**YOUR OBJECTIVE:** Give all of the data again exactly as written, omitting every image.

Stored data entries
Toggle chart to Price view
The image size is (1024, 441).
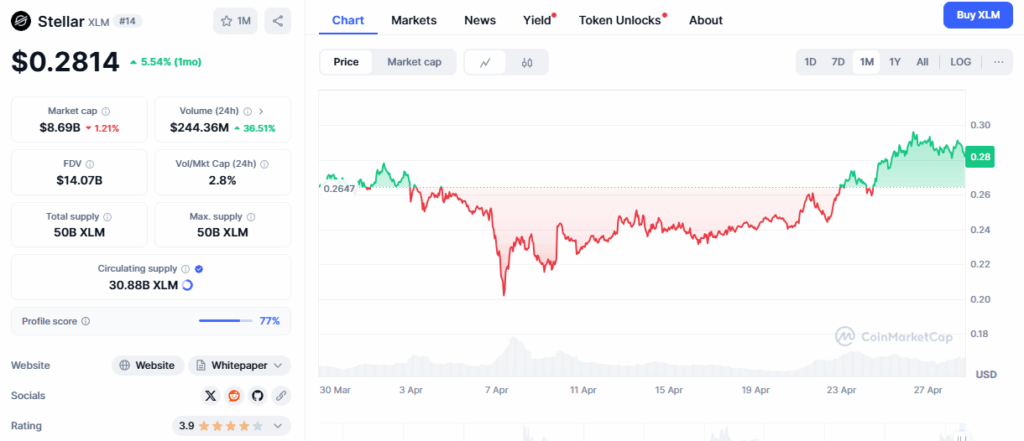pos(346,62)
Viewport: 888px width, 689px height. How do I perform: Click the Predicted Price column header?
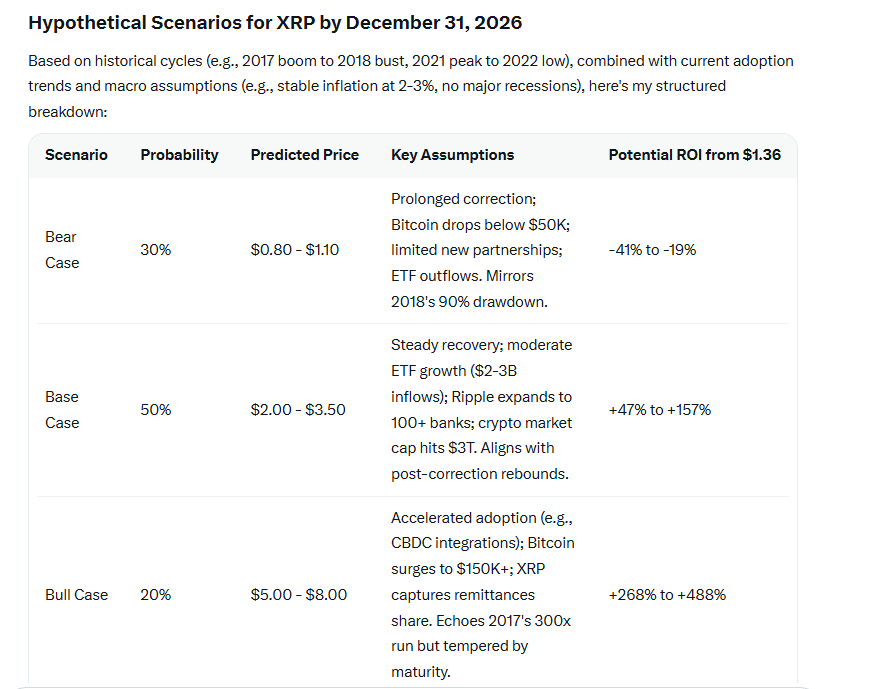click(x=304, y=155)
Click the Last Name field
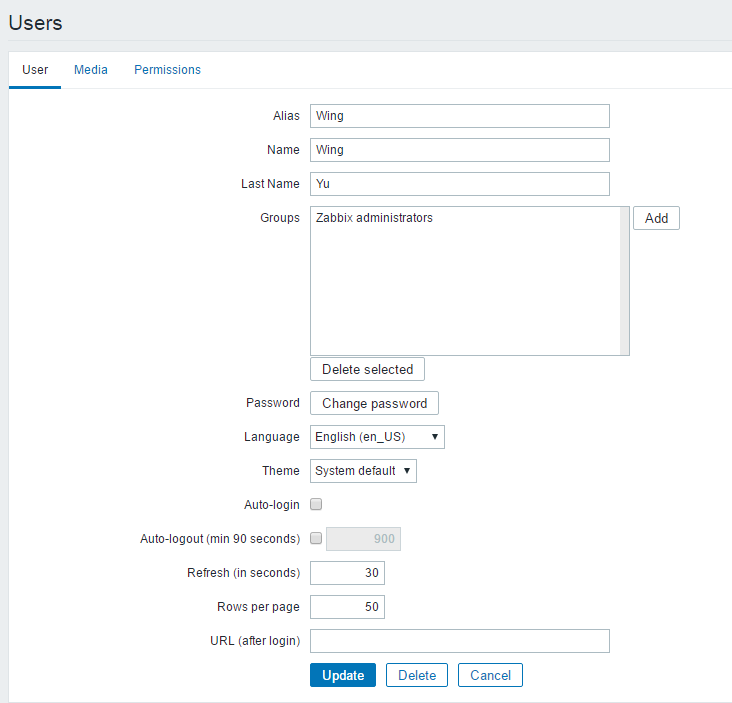The width and height of the screenshot is (732, 703). pyautogui.click(x=459, y=184)
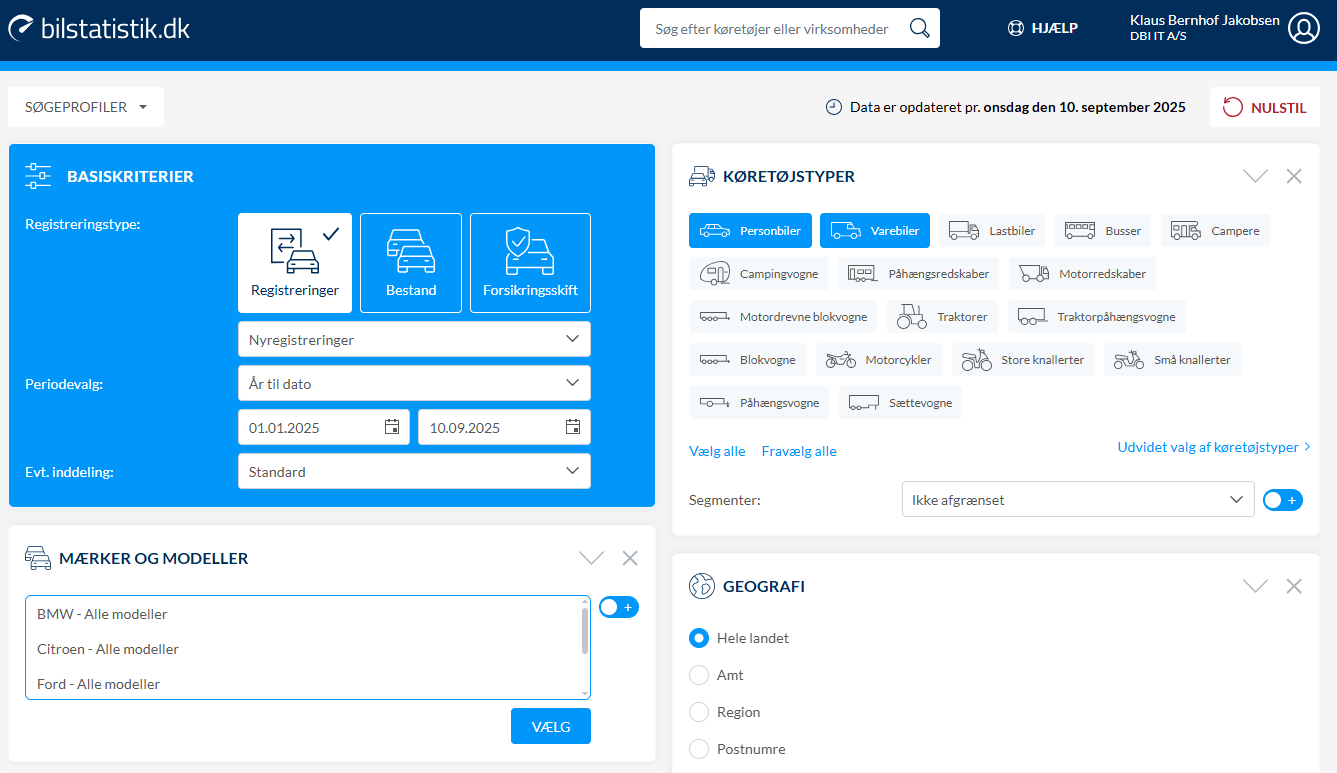The image size is (1337, 773).
Task: Open the Nyregistreringer dropdown
Action: [414, 339]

**SOLUTION FOR THIS EXERCISE:**
Toggle chart to Price view
The image size is (1024, 441).
pos(346,62)
Viewport: 888px width, 689px height. How do I perform: Click the Predicted Price column header?
click(x=304, y=155)
Click the Last Name field
The width and height of the screenshot is (732, 703). pyautogui.click(x=459, y=184)
The image size is (1337, 773).
Task: Open the Nyregistreringer dropdown
Action: [414, 339]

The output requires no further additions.